Exercise requirements:
Return all lines below containing the word "фото".

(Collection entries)
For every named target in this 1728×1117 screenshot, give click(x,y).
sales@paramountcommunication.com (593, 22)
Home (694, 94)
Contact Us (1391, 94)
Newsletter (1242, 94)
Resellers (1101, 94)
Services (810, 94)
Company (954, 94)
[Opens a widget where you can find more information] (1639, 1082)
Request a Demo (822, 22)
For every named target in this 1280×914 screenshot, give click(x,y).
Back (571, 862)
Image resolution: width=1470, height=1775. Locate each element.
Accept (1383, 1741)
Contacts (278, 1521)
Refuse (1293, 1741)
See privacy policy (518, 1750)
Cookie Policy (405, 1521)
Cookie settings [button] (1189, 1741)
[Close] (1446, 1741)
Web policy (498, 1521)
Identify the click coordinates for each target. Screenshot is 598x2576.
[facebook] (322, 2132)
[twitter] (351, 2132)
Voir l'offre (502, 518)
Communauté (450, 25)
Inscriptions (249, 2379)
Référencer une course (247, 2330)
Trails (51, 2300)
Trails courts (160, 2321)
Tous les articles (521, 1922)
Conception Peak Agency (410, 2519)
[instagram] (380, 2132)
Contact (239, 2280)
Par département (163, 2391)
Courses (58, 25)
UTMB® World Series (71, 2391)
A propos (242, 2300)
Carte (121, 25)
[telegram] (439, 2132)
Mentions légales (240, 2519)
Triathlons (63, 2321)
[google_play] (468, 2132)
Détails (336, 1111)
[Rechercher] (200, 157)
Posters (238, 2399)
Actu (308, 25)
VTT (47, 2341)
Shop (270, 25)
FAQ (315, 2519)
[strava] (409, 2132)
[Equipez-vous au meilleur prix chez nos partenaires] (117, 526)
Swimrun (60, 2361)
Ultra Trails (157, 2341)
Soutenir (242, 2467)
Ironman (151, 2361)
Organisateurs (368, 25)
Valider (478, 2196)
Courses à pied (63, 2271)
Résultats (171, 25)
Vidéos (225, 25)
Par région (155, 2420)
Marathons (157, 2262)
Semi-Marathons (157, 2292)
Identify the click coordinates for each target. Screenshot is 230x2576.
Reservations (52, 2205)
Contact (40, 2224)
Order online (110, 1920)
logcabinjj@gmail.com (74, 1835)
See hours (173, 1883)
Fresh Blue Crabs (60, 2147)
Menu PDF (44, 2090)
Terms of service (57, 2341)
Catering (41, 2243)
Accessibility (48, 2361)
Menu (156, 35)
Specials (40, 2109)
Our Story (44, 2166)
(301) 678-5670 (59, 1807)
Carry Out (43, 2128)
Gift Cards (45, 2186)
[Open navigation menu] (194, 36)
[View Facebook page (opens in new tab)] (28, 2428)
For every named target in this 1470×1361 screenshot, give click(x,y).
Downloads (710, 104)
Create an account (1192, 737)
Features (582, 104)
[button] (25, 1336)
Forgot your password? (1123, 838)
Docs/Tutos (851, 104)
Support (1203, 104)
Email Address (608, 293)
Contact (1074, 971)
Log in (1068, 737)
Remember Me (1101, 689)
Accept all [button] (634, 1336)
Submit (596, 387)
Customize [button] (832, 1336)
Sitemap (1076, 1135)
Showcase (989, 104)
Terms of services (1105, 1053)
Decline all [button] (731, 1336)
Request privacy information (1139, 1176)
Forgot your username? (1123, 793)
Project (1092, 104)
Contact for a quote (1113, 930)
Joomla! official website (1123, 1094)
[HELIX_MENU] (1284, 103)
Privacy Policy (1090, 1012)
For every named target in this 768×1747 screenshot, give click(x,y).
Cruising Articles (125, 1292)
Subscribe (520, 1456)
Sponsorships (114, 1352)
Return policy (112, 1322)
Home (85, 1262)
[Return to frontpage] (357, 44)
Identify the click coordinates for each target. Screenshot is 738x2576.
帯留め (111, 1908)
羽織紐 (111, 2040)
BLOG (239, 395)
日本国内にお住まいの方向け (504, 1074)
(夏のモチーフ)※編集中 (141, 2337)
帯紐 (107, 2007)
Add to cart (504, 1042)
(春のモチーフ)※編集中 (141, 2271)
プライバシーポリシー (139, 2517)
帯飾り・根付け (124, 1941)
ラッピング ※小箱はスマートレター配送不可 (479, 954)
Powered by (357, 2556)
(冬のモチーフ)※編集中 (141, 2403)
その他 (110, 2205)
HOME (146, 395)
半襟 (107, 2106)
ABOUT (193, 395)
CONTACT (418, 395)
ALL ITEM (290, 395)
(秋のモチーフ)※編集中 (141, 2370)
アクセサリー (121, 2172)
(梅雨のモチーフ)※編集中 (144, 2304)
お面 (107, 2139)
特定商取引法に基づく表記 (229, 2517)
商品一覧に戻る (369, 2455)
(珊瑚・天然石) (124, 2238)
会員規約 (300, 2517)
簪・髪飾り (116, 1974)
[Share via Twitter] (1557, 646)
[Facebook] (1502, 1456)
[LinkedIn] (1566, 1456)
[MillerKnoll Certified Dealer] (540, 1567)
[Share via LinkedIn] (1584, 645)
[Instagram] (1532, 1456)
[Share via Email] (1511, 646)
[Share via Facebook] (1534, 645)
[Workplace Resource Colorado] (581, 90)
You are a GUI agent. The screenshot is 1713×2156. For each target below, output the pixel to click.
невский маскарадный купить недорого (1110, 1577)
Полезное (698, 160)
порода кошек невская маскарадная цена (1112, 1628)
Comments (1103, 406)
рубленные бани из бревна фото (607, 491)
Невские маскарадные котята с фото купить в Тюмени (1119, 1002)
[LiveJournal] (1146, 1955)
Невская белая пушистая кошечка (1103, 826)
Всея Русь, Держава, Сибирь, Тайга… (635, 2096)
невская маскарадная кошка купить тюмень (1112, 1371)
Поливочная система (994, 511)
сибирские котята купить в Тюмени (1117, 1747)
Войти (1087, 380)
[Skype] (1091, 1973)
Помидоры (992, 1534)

Written answer:
рубленные бани из бревна фото (607, 491)
Невские маскарадные котята с фото купить в Тюмени (1119, 1002)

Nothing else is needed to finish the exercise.